Collected data:
━━━━━━━━━━━━━━━━
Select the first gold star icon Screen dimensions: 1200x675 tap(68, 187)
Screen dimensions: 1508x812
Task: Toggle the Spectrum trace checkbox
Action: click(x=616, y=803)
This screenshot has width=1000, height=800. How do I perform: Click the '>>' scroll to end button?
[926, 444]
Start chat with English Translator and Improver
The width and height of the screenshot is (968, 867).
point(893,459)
━━━━━━━━━━━━━━━━
▸ TASK DESCRIPTION
Starting at the first line of the records above, please copy every line exactly through the line containing "Start chat with", and stop there.

▸ WRITTEN REPLY
Select the first gold star icon Screen dimensions: 1200x675 tap(68, 187)
Screen dimensions: 1508x812
Task: Toggle the Spectrum trace checkbox
Action: click(x=616, y=803)
This screenshot has width=1000, height=800. How do I perform: Click the '>>' scroll to end button?
[926, 444]
Start chat with English Translator and Improver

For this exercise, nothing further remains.